Moses Cook was a gardener active in the mid- to late-17th century.

He was a partner in the Brompton Park nursery which he helped to found in 1681 and from which he retired in 1689 and was the author of The Manner of Raising, Ordering, and Improving Forest and Fruit-Trees: Also, How to Plant, Make and Keep Woods, Walks, Avenues, Lawns, Hedges, etc., first published in London, England in 1676.

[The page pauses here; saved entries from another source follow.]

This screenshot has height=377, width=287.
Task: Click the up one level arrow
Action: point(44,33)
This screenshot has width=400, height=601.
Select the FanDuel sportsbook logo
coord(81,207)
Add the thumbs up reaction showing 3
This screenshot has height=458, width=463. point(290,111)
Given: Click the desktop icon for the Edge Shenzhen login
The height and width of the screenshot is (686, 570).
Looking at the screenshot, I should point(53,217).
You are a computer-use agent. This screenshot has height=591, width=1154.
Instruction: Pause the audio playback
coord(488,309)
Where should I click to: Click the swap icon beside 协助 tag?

In the text, Cook referred to himself as 'gardiner to that great Encourager of Planting, the Right Honourable, the Earl of Essex'. The book, which also included 'Rules and Tables shewing how the Ingenious Planter may measure Superficial Figures, with Rules how to divide Woods or Land, and how to measure Timber and other Solid Bodies, either by Arithmetick or Geometry, shewing the Use of that most Excellent Line, the Line of Numbers, by several New Examples; with many other Rules, useful for most Men', was later revised in a second edition in 1717.

Cook recommended the use of limes, elms and beech and the sowing of seeds only from the best specimens. He reported that he successfully raised elms and sallows from seed though at the time it was thought impossible to do so.

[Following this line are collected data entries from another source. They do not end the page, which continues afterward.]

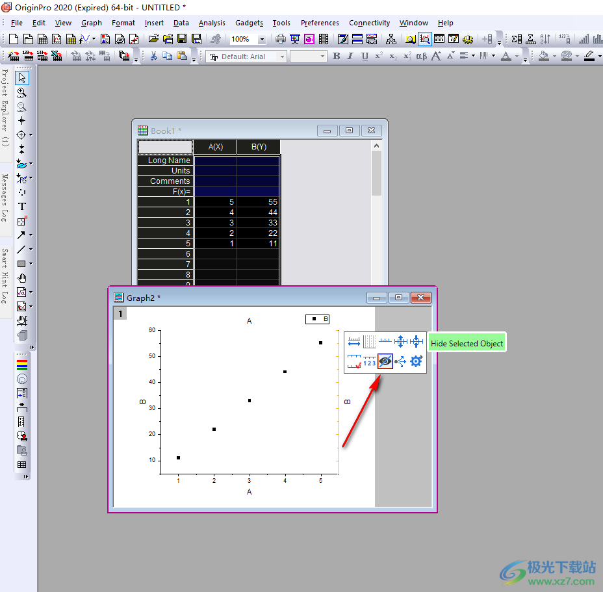Toggle Italic text formatting

(x=350, y=57)
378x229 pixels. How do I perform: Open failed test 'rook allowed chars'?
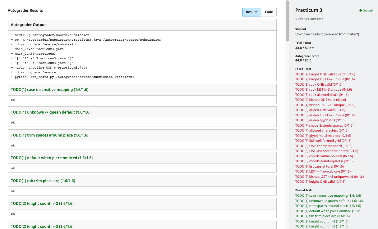[x=322, y=95]
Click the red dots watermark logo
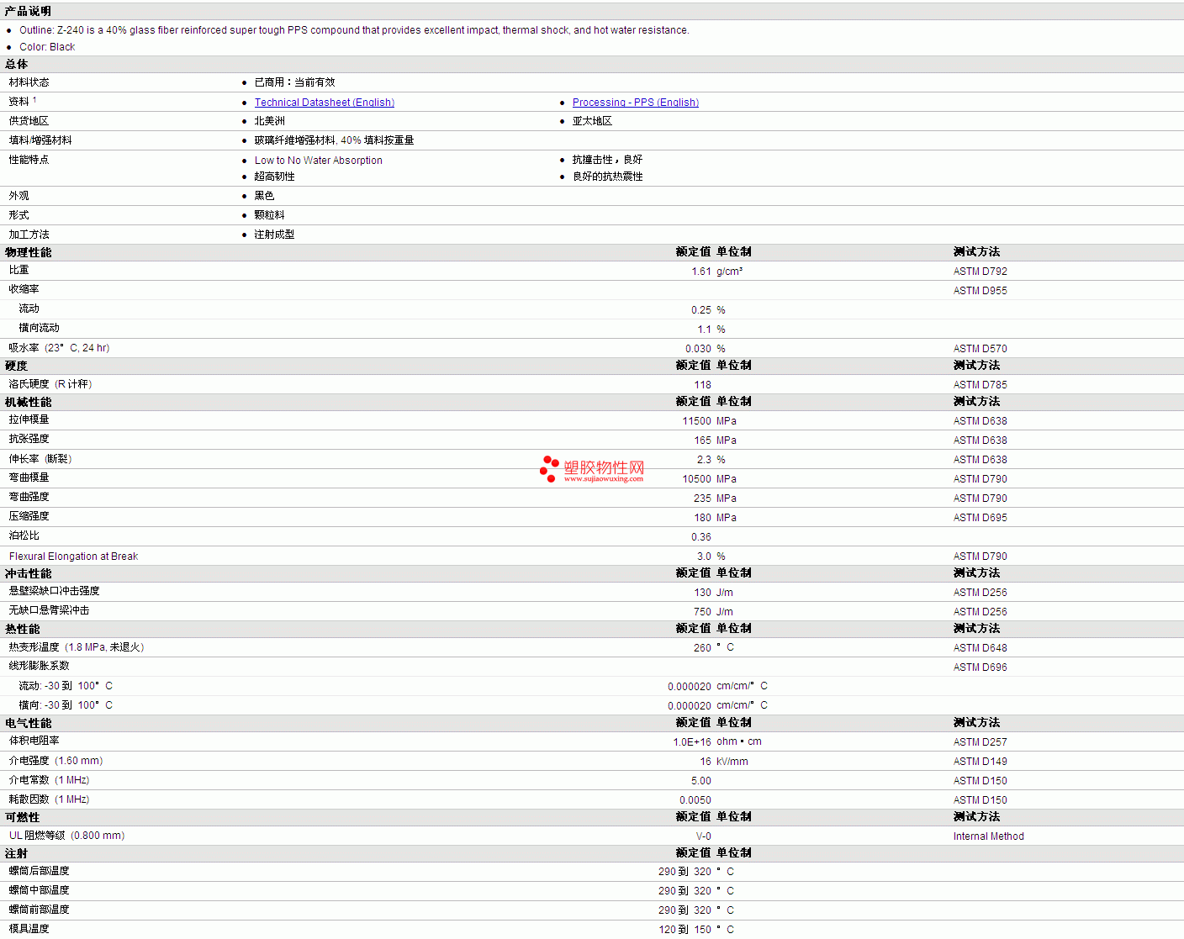Image resolution: width=1184 pixels, height=939 pixels. [549, 469]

His use of cherry trees and formal, mathematical, geometric planting won him the admiration of John Evelyn who commented on his use of both, particularly at Cassiobury in Hertfordshire, England for Arthur Capel, 1st Earl of Essex (baptized 1632, died 1683), in his Diary.

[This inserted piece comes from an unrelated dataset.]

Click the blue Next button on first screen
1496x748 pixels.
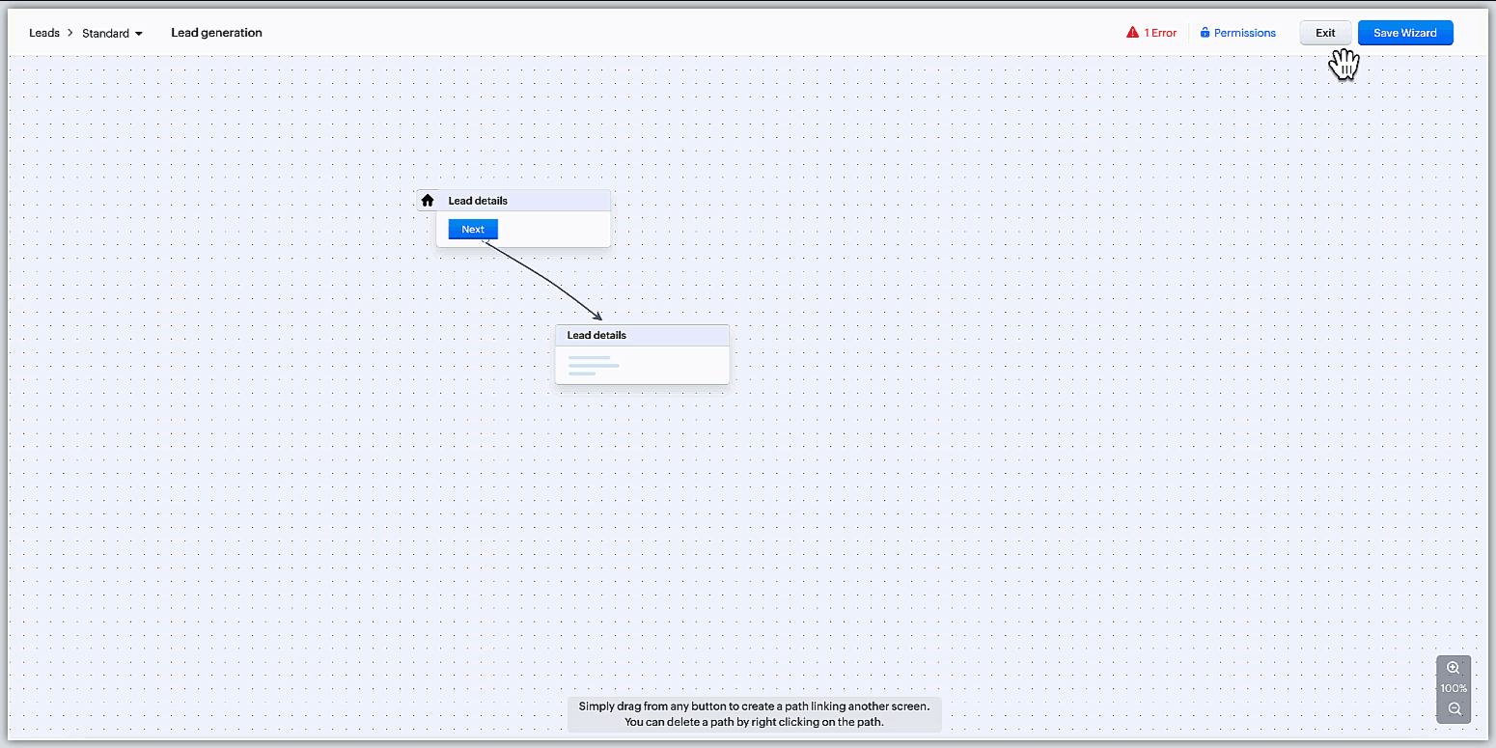473,230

In 1683 the Earl of Essex was involved in the Rye House Plot, a failed assassination attempt by Protestants on King Charles II and his Catholic brother and heir, James, Duke of York as they returned from the Newmarket races in London, England and passed by Rye House in Hertfordshire. Upon his capture, Essex was imprisoned in the Tower of London. It is here that Essex died, reportedly by his own hands, although it is unclear whether or not he was killed by others.

Moses Cook died thirty-two years later in 1715.

Sources:

Couch, Sarah M., 'The Practice of Avenue Planting in the Seventeenth and Eighteenth Centuries', Garden History, Vol. 20, No. 2 (Autumn, 1992), pp. 173-200 <http://links.jstor.org/sici?sici=0307-1243(199223)20%3A2%3C173%3ATPOAPI%3E2.0.CO%3B2-P > [accessed 2 January 2008]

Hadfield, Miles, Robert Harling and Leonine Highton, British Gardeners: A Biographical Dictionary (London: A. Zwemmer Ltd., 1980), p. 79.